Stored data entries
'''

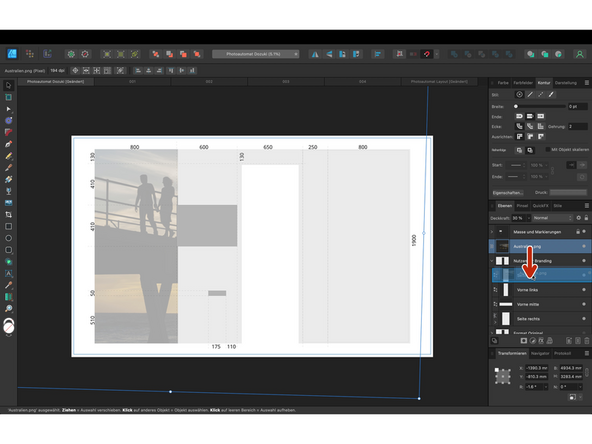Open the layer effects fx icon

click(x=541, y=341)
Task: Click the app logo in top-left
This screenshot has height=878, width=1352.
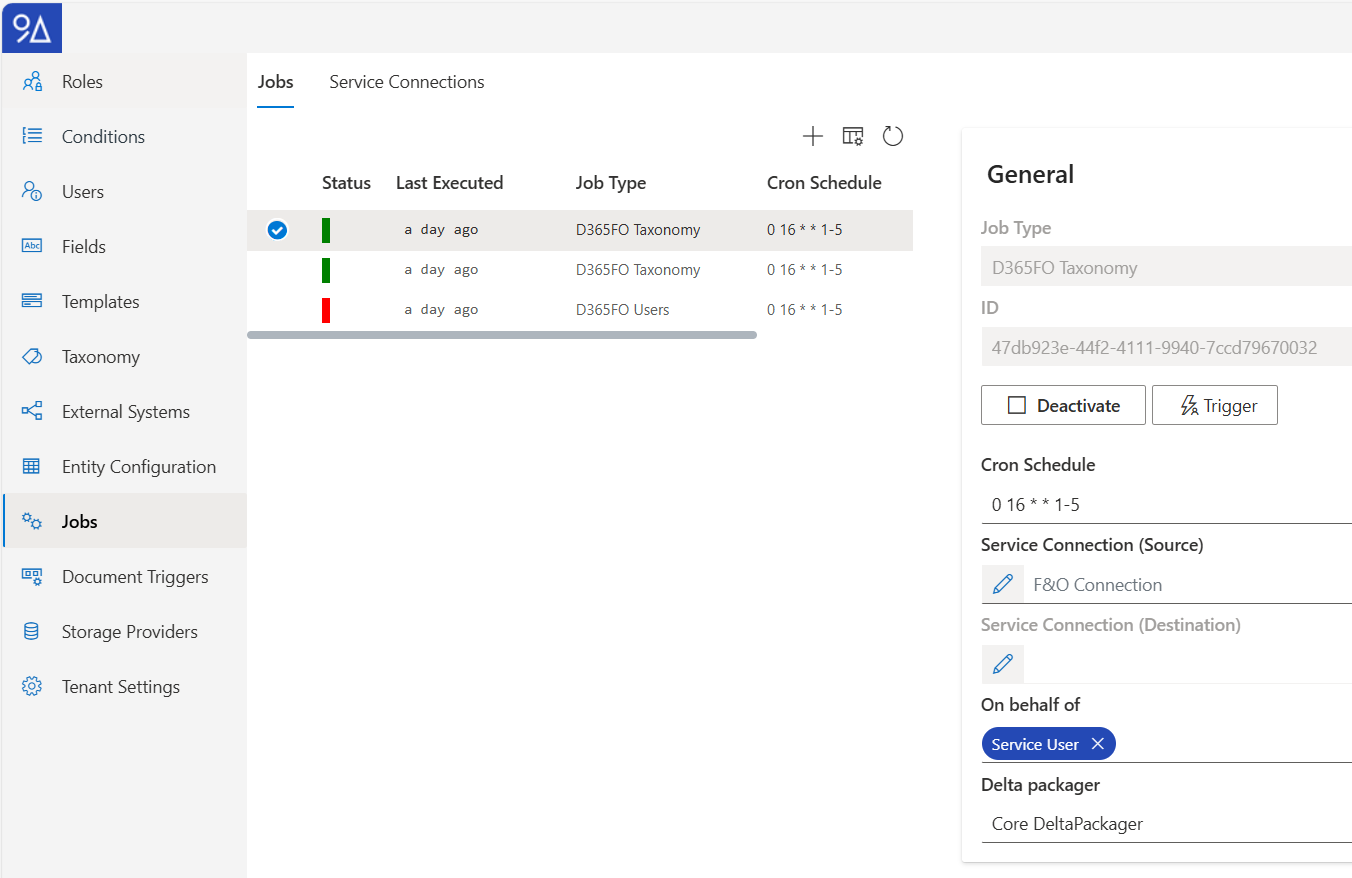Action: (32, 28)
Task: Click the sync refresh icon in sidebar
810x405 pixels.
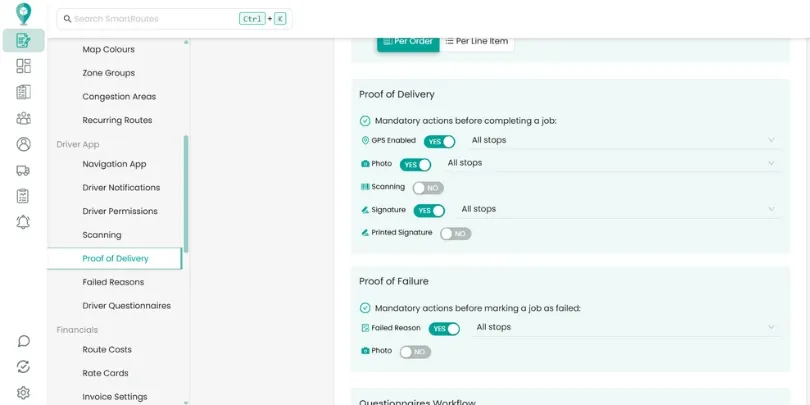Action: (23, 367)
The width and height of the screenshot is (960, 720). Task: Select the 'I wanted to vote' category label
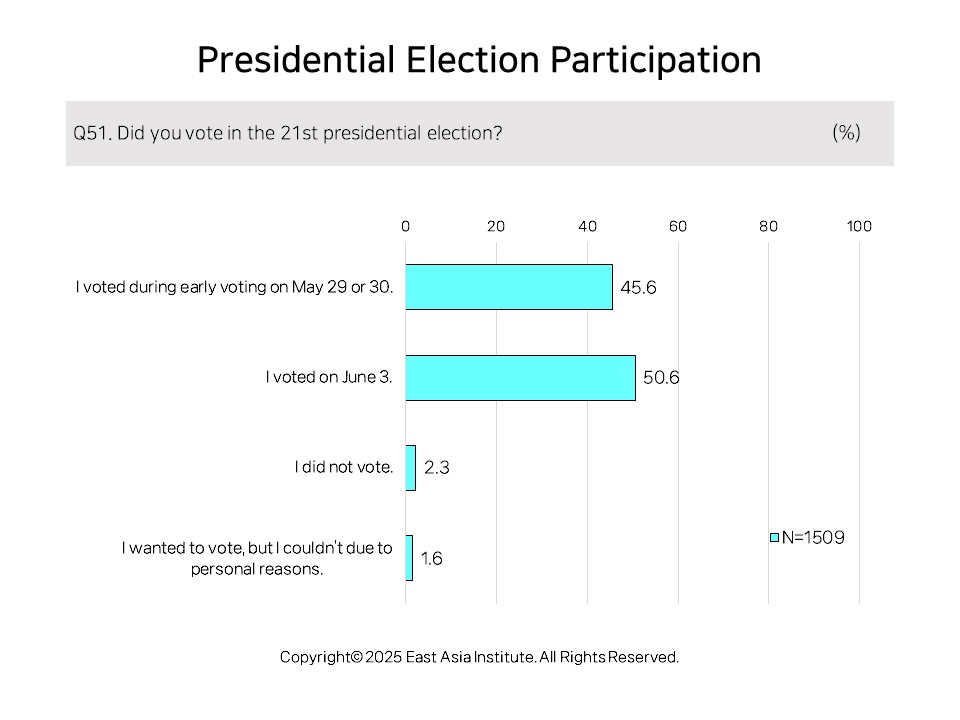(x=257, y=558)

'''

**Problem to work on**
Convert the records above into a JSON list of strings with one string per line. Skip blank lines and leave the pictures out.

**Solution to this exercise**
[
  "Open the layer effects fx icon",
  "click(x=541, y=341)",
  "Task: Click the app logo in top-left",
  "This screenshot has height=878, width=1352.",
  "Action: (32, 28)",
  "Task: Click the sync refresh icon in sidebar",
  "810x405 pixels.",
  "Action: (23, 367)",
  "The width and height of the screenshot is (960, 720). Task: Select the 'I wanted to vote' category label",
  "(x=257, y=558)"
]